Lent Devotional: Esther 3-4
by Jonathan Haefs
Esther 3-4 (click here)
Then Mordecai told them to reply to Esther, “Do not think to yourself that in the king’s palace you will escape any more than all the other Jews. For if you keep silent at this time, relief and deliverance will rise for the Jews from another place, but you and your father’s house will perish. And who knows whether you have not come to the kingdom for such a time as this?” Then Esther told them to reply to Mordecai, “Go, gather all the Jews to be found in Susa, and hold a fast on my behalf, and do not eat or drink for three days, night or day. I and my young women will also fast as you do. Then I will go to the king, though it is against the law, and if I perish, I perish.” (Esther 4:13-16)
A murderous plot because of wounded pride.
This is what we encounter in the book of Esther. Because one lone Jewish man, Mordecai, wouldn’t bow the Haman, the enraged leader decided that all Jews must die. Through masterful manipulation and bribery, he received the permission he needed from the king, and it looked as though this story would come to a quick, bloody close.
But… God was at work.
Unlike any other book of the Bile, the name of God is never mentioned in Esther.
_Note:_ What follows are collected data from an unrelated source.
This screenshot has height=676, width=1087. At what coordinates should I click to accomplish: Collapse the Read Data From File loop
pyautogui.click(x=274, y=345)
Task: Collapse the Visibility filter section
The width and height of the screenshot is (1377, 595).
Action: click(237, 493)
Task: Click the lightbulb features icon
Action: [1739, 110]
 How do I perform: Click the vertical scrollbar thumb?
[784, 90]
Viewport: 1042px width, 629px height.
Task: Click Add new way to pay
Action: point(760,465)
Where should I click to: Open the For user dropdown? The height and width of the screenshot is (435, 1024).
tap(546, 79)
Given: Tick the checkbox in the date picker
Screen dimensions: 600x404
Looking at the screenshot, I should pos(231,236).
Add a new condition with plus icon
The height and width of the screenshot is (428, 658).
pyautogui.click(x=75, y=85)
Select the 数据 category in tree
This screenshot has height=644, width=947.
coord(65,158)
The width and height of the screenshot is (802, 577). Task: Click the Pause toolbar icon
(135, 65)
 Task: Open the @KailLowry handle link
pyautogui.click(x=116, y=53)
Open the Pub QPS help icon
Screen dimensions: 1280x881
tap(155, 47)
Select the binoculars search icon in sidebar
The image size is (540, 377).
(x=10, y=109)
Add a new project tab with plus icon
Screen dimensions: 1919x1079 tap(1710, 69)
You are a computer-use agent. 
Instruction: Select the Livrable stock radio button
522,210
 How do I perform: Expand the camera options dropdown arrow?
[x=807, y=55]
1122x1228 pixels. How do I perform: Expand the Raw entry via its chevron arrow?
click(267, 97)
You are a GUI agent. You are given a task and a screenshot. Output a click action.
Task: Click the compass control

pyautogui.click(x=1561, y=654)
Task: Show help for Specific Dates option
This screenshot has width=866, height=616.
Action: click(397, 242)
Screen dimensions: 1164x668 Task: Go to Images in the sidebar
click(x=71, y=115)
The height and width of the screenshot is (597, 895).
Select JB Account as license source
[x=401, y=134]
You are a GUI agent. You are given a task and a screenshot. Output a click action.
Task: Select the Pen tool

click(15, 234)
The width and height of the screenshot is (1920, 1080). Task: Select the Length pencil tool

Yet, God is so very present… providentially at work to save his people. Long before this evil plot was ever being planned, God placed Esther in the palace as queen. She was in a position to be a mediator on behalf of her people and take her plea to the king.
But… this was not allowed.
No one could see the king unless the he summoned them. To come into his presence uninvited would likely mean the death penalty. What would Ether do? God had clearly put her in this place at this time, but the laws of man seemingly tied her hands. Who would she trust? Who would she fear?
Esther called upon all the community to fast and pray… then, even if it meant her life, she would sacrifice herself for the sake of her people.
In Esther’s story we can hear echoes of the Gospel… echoes of Christ’s sacrifice on behalf of his people. Can we hear those same echoes in our own lives? When God calls you and I to sacrifice for the sake of serving and loving others… but man threatens us if we should follow… who do we trust? Who do we fear?
When we cannot see God at all, like his name is nowhere to be found, do we trust that he is still providentially at work. Does our voice unite with Esther’s to declare that we will follow God no matter what and if we perish, we perish!
God has called us to lay down our lives for the sake of our brothers and sisters… and so the world may know him. He has called us to be a cruciform community. Your life has been providentially planned to bring you to where you are today for such a time as this.